O governo brasileiro está respondendo pelo caso de Altamira na Corte Interamericana de Direitos Humanos, da Organização dos Estados Americanos (OEA). O país já foi condenado treze vezes por tribunais internacionais, apenas em um a responsabilidade era, de fato, do governo federal. Hoje, existem 93 processos em andamento na Corte Internacional. Segundo Nilmário, destes, 90 dizem respeito a atos cometidos pelos governos estaduais ou pela omissão deles.

Independente disso, quem arca com as indenizações determinadas pelos tribunais internacionais aos quais o Brasil está submetido é sempre a União. Há dois dias, o governo indenizou em R$ 52 mil, José Pereira que foi submetido a regime de escravidão. Em 1989, ele fugiu da fazenda onde estava sendo mantido em cativeiro e foi atingido por um tiro no olho, perdendo a visão.

A sub-procuradora Geral da República e procuradora Federal dos Direitos do Cidadão, Maria Eliane Menezes de Farias, acredita que é preciso vontade política para aprovar um importante projeto de lei que está no Congresso Nacional, que prevê o direito a ação regressiva contra os verdadeiros responsáveis pela violação dos direitos humanos. Além de poder exigir o ressarcimento pelas indenizações, o governo federal poderia dividir as responsabilidades.

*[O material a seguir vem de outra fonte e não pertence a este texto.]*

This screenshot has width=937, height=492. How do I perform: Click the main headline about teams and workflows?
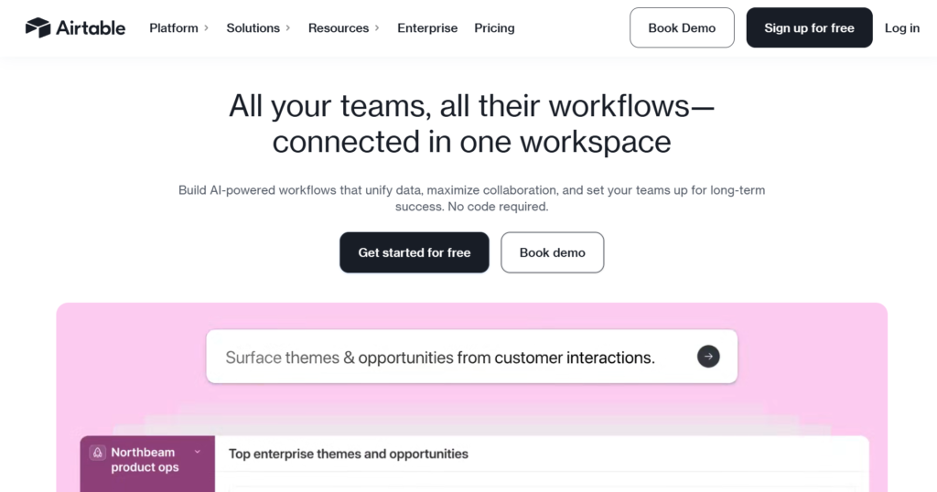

Para o ministro, a indenização, muito mais simbólica, não é o principal desta questão, mas sim a atitude de assumir a responsabilidade pelas ações ou omissões dos governantes. "O que temos procurado fazer são pactos com os Estados para que eles entendam que precisam assumir as responsabilidades por crimes cometidos contra os direitos humanos", afirmou.

Nilmário Miranda defende ser importante o país continuar submetido aos tribunais internacionais, porque apesar da vergonha que as condenações representam é uma forma de forçar a sociedade brasileira a buscar soluções efetivas para essas questões.